[Data entries]
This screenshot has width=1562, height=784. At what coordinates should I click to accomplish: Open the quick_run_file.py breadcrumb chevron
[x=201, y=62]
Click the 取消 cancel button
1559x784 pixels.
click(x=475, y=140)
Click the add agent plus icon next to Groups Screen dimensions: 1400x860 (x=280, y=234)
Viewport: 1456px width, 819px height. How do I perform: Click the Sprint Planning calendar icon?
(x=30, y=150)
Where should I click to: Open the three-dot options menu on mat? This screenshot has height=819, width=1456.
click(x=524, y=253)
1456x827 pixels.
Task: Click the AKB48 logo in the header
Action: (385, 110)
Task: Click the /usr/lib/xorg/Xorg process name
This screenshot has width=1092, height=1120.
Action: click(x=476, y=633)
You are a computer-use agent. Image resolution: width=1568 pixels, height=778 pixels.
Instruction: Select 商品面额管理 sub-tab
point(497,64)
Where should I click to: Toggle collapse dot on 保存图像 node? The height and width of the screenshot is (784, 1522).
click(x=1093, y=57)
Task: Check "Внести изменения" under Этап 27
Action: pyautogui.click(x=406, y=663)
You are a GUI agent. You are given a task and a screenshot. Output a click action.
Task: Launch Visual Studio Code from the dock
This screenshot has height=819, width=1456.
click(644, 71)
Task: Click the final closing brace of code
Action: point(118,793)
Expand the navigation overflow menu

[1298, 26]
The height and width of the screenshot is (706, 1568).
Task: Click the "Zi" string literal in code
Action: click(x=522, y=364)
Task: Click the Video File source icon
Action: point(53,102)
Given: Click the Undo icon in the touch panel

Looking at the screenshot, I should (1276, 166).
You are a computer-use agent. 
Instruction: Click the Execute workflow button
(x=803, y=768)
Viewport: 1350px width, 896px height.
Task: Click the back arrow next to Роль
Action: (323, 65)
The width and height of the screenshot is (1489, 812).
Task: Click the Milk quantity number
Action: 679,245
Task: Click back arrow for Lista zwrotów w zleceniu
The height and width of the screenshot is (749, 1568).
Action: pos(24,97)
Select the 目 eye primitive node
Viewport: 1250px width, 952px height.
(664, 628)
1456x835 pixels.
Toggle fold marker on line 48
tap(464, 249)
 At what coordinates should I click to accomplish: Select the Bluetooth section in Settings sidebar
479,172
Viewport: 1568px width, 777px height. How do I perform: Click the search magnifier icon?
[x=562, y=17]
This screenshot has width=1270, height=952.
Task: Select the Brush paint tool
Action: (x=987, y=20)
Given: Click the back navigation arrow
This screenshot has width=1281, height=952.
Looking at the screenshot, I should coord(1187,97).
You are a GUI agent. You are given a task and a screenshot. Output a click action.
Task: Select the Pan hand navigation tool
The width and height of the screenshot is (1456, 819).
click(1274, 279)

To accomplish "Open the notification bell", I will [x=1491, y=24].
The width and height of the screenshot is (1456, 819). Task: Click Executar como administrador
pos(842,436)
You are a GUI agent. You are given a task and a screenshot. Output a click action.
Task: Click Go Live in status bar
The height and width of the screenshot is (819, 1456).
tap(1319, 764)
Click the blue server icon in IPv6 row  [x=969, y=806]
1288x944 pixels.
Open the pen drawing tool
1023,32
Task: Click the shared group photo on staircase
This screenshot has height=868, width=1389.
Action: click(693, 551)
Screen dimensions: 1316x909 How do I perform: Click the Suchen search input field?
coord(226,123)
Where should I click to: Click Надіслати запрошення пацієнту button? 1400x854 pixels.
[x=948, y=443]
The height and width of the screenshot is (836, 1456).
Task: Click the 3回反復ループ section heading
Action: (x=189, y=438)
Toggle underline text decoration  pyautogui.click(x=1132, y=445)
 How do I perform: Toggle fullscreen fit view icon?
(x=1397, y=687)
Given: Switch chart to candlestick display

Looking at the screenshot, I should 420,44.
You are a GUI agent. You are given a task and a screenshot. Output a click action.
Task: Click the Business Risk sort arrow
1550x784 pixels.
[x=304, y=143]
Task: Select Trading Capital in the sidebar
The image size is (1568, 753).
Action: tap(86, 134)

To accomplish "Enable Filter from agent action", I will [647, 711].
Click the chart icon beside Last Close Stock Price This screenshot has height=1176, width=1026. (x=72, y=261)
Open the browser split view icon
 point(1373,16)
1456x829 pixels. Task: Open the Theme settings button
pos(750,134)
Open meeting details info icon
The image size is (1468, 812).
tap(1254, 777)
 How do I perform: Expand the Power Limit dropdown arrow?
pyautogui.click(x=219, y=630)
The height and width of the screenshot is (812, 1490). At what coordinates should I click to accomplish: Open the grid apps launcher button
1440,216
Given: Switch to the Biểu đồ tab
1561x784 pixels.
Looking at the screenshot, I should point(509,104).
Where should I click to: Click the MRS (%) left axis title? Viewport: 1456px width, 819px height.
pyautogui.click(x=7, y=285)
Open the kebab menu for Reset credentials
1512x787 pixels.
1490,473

▸ **Task directions**
In the lines above, every record is to be repeated exactly.

▸ **Answer to this exercise**
This screenshot has width=1562, height=784. At what coordinates should I click to accomplish: Open the quick_run_file.py breadcrumb chevron
[x=201, y=62]
Click the 取消 cancel button
1559x784 pixels.
click(x=475, y=140)
Click the add agent plus icon next to Groups Screen dimensions: 1400x860 (x=280, y=234)
Viewport: 1456px width, 819px height. How do I perform: Click the Sprint Planning calendar icon?
(x=30, y=150)
Where should I click to: Open the three-dot options menu on mat? This screenshot has height=819, width=1456.
click(x=524, y=253)
1456x827 pixels.
Task: Click the AKB48 logo in the header
Action: (385, 110)
Task: Click the /usr/lib/xorg/Xorg process name
This screenshot has width=1092, height=1120.
Action: click(x=476, y=633)
You are a computer-use agent. Image resolution: width=1568 pixels, height=778 pixels.
Instruction: Select 商品面额管理 sub-tab
point(497,64)
Where should I click to: Toggle collapse dot on 保存图像 node? The height and width of the screenshot is (784, 1522).
click(x=1093, y=57)
Task: Check "Внести изменения" under Этап 27
Action: pyautogui.click(x=406, y=663)
You are a GUI agent. You are given a task and a screenshot. Output a click action.
Task: Launch Visual Studio Code from the dock
This screenshot has height=819, width=1456.
click(644, 71)
Task: Click the final closing brace of code
Action: point(118,793)
Expand the navigation overflow menu

[1298, 26]
The height and width of the screenshot is (706, 1568).
Task: Click the "Zi" string literal in code
Action: click(x=522, y=364)
Task: Click the Video File source icon
Action: point(53,102)
Given: Click the Undo icon in the touch panel

Looking at the screenshot, I should (1276, 166).
You are a computer-use agent. 
Instruction: Click the Execute workflow button
(x=803, y=768)
Viewport: 1350px width, 896px height.
Task: Click the back arrow next to Роль
Action: (323, 65)
The width and height of the screenshot is (1489, 812).
Task: Click the Milk quantity number
Action: 679,245
Task: Click back arrow for Lista zwrotów w zleceniu
The height and width of the screenshot is (749, 1568).
Action: pos(24,97)
Select the 目 eye primitive node
Viewport: 1250px width, 952px height.
(664, 628)
1456x835 pixels.
Toggle fold marker on line 48
tap(464, 249)
 At what coordinates should I click to accomplish: Select the Bluetooth section in Settings sidebar
479,172
Viewport: 1568px width, 777px height. How do I perform: Click the search magnifier icon?
[x=562, y=17]
This screenshot has width=1270, height=952.
Task: Select the Brush paint tool
Action: (x=987, y=20)
Given: Click the back navigation arrow
This screenshot has width=1281, height=952.
Looking at the screenshot, I should coord(1187,97).
You are a GUI agent. You are given a task and a screenshot. Output a click action.
Task: Select the Pan hand navigation tool
The width and height of the screenshot is (1456, 819).
click(1274, 279)

To accomplish "Open the notification bell", I will [x=1491, y=24].
The width and height of the screenshot is (1456, 819). Task: Click Executar como administrador
pos(842,436)
You are a GUI agent. You are given a task and a screenshot. Output a click action.
Task: Click Go Live in status bar
The height and width of the screenshot is (819, 1456).
tap(1319, 764)
Click the blue server icon in IPv6 row  [x=969, y=806]
1288x944 pixels.
Open the pen drawing tool
1023,32
Task: Click the shared group photo on staircase
This screenshot has height=868, width=1389.
Action: click(693, 551)
Screen dimensions: 1316x909 How do I perform: Click the Suchen search input field?
coord(226,123)
Where should I click to: Click Надіслати запрошення пацієнту button? 1400x854 pixels.
[x=948, y=443]
The height and width of the screenshot is (836, 1456).
Task: Click the 3回反復ループ section heading
Action: (x=189, y=438)
Toggle underline text decoration  pyautogui.click(x=1132, y=445)
 How do I perform: Toggle fullscreen fit view icon?
(x=1397, y=687)
Given: Switch chart to candlestick display

Looking at the screenshot, I should 420,44.
You are a GUI agent. You are given a task and a screenshot. Output a click action.
Task: Click the Business Risk sort arrow
1550x784 pixels.
[x=304, y=143]
Task: Select Trading Capital in the sidebar
The image size is (1568, 753).
Action: tap(86, 134)

To accomplish "Enable Filter from agent action", I will [647, 711].
Click the chart icon beside Last Close Stock Price This screenshot has height=1176, width=1026. (x=72, y=261)
Open the browser split view icon
 point(1373,16)
1456x829 pixels. Task: Open the Theme settings button
pos(750,134)
Open meeting details info icon
The image size is (1468, 812).
tap(1254, 777)
 How do I perform: Expand the Power Limit dropdown arrow?
pyautogui.click(x=219, y=630)
The height and width of the screenshot is (812, 1490). At what coordinates should I click to accomplish: Open the grid apps launcher button
1440,216
Given: Switch to the Biểu đồ tab
1561x784 pixels.
Looking at the screenshot, I should point(509,104).
Where should I click to: Click the MRS (%) left axis title? Viewport: 1456px width, 819px height.
pyautogui.click(x=7, y=285)
Open the kebab menu for Reset credentials
1512x787 pixels.
1490,473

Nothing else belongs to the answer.